But this week, I encountered something quite different and quite mind-opening, an interview Ezra Klein did with Yuval Noah Harari on 26 May. There’s a lot of interesting material in it: the central role of cooperation in the development of societies; the difficulty so many humans encounter in allowing themselves to feel the pain of those they consider enemies; fundamentalism, whether from the right or left, grounded in beliefs that history has a promised end, a victory for God’s people that precludes necessary compromise and correction; people like Stephen Miller who contend that that power—particularly brute force—is the only way to govern. Harari is Israeli, and what he has to say about that country’s politics is also illuminating. I recommend you read or listen to the whole podcast.

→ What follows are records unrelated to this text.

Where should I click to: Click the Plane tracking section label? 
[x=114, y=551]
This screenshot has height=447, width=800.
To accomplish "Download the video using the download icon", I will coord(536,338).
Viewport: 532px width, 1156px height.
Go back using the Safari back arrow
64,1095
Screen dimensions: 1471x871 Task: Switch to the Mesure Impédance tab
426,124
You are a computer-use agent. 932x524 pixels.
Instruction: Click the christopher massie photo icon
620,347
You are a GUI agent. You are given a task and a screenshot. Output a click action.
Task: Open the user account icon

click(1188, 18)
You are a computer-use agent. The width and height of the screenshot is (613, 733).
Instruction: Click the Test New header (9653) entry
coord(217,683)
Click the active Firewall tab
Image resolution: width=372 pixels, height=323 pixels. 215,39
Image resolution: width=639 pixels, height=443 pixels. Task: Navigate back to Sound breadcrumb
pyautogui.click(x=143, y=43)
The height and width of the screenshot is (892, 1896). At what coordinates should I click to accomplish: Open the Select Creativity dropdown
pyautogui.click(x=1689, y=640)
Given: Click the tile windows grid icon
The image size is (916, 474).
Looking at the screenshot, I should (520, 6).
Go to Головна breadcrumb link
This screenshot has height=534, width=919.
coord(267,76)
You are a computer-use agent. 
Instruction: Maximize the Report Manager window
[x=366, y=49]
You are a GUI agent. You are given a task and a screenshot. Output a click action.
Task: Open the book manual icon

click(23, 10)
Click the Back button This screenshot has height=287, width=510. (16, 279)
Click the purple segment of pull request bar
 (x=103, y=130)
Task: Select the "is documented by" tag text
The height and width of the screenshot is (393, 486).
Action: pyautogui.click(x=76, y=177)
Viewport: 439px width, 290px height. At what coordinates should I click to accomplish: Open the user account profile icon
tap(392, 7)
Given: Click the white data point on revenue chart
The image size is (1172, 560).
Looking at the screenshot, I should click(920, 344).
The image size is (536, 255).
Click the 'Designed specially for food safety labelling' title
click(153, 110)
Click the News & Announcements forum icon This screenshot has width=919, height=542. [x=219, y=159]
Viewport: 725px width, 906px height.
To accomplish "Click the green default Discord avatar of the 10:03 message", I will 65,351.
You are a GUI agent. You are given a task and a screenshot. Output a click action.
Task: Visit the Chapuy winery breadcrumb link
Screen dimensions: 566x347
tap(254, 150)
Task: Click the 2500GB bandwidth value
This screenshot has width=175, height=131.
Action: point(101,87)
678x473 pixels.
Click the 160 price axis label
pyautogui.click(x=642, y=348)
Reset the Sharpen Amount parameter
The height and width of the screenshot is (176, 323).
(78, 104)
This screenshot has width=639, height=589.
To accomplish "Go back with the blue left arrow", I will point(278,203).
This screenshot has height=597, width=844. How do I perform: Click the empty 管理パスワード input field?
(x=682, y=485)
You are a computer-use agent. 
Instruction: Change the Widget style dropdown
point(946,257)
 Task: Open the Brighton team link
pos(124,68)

I’m writing today because when the conversation got around to AI, Harari made a number of penetrating observations that were quite new to me and struck me as deeply true.
He points out that social media have had a profound effect on our evolution, describing it by saying “the algorithm simply hacked our evolutionary program”:
If you were walking around the African savanna tens of thousands of years ago, most of what you’d see is not very exciting. There are some bushes here, there are some gazelles there. That’s fine. And then there is a snake.
Now, the snake is exciting. The snake excites your entire nervous system, and if you don’t focus your entire attention on the snake, you die.
So we are programmed that if something is exciting, we drop everything else and just focus on that. That makes sense in the African savanna.
If you are on Instagram, you’re basically holding your phone and seeing snake, snake, snake, snake, snake.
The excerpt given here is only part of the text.